Research paperComprehensive long non-coding RNA expression profiling reveals their potential roles in systemic lupus erythematosus

- Microarray revealed abnormal lncRNA expression profile in T cells of SLE patients.
- ENST00000448942 and uc001ykl.1 were downregulated in T cells of SLE patients.
- Expressions of some lncRNAs correlate with clinical parameters of SLE patients.
- LncRNAs may operate via their correlated, relevant mRNAs or ceRNAs in SLE.

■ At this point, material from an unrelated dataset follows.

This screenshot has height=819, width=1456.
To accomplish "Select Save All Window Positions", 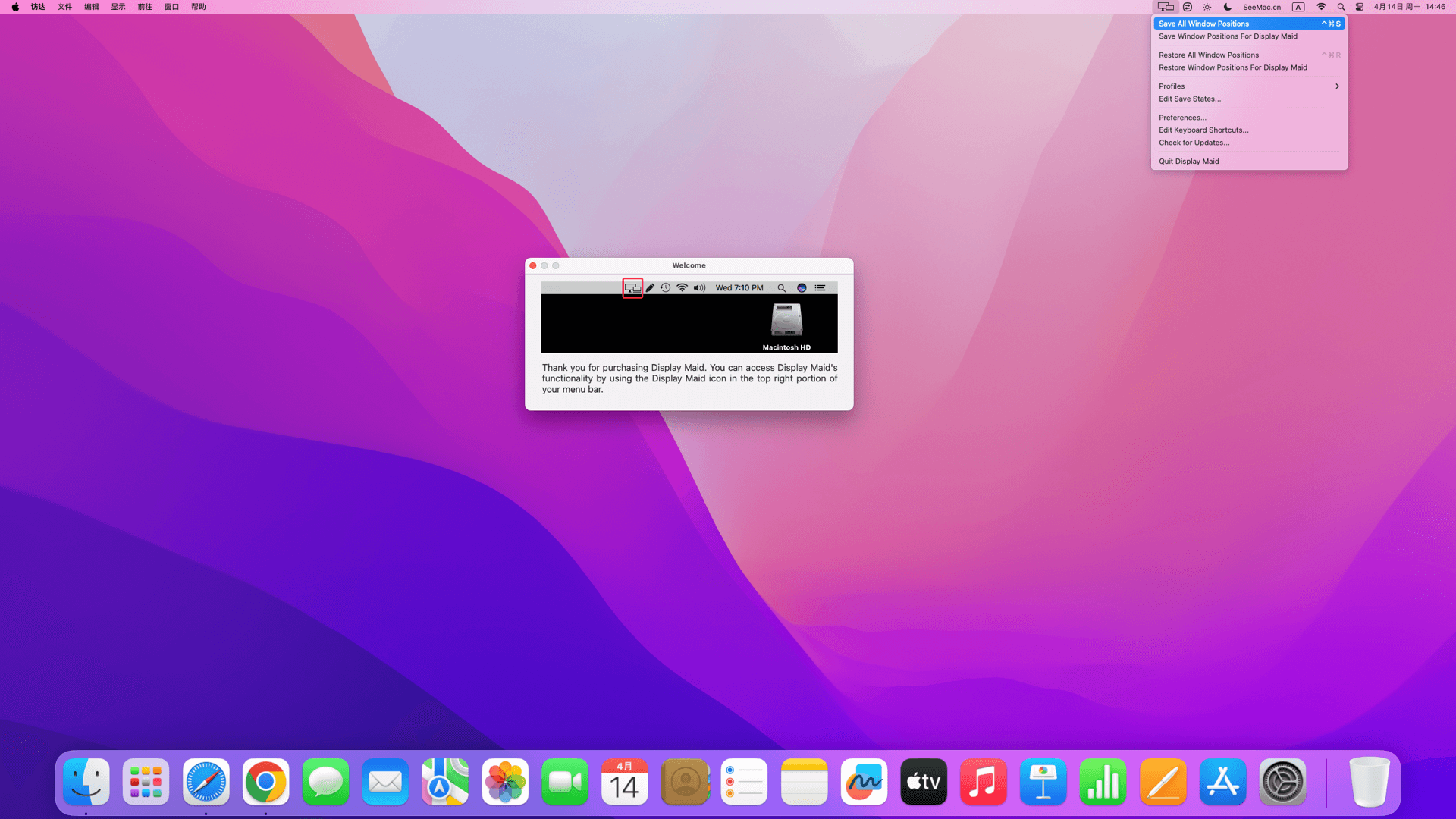I will 1248,24.
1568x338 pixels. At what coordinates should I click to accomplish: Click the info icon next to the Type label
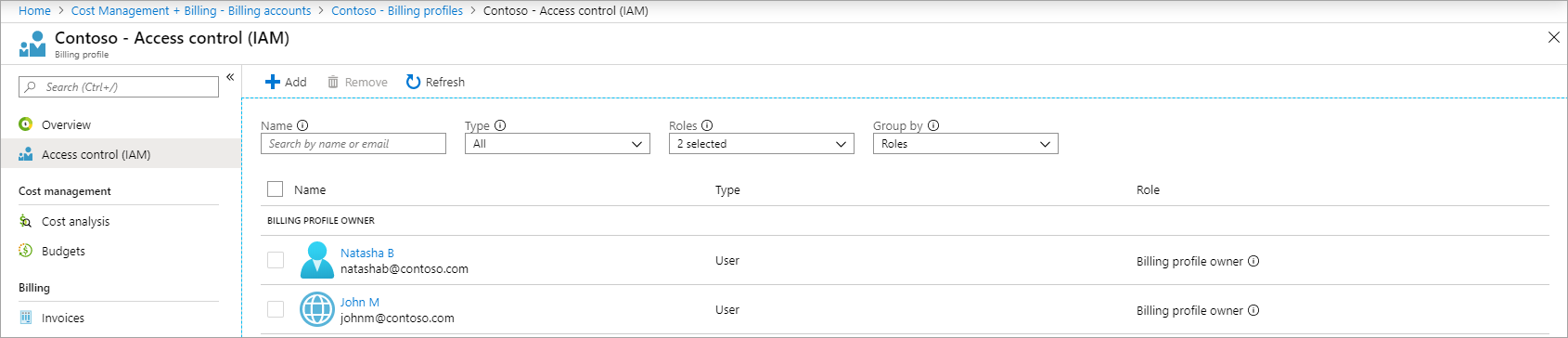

Long non-coding RNAs can regulate gene transcription, modulate protein function, and act as competing endogenous RNA. Yet, their roles in systemic lupus erythematosus remain to be elucidated. We determined the expression profiles of lncRNAs in T cells of SLE patients and healthy controls using microarrays. Up to 1935 lncRNAs and 1977 mRNAs were differentially expressed. QRT-PCR showed downregulated uc001ykl.1 and ENST00000448942 in SLE patients. Expression of uc001ykl.1 correlated with erythrocyte sedimentation rate (ESR) and C-reactive protein, whereas ENST00000448942 level correlated with ESR and anti-Sm antibodies. Short time-series expression miner analysis revealed some lncRNAs whose expressions might correlate with disease activity of SLE patients. Coding-non-coding gene coexpression analyses showed differential lncRNAs might operate via modulating expressions of their correlated, relevant mRNAs in SLE. Differential lncRNAs might also function through their ceRNAs. Our study established that the aberrant expression profiles of lncRNAs may play a role in SLE and thus warrant further investigation.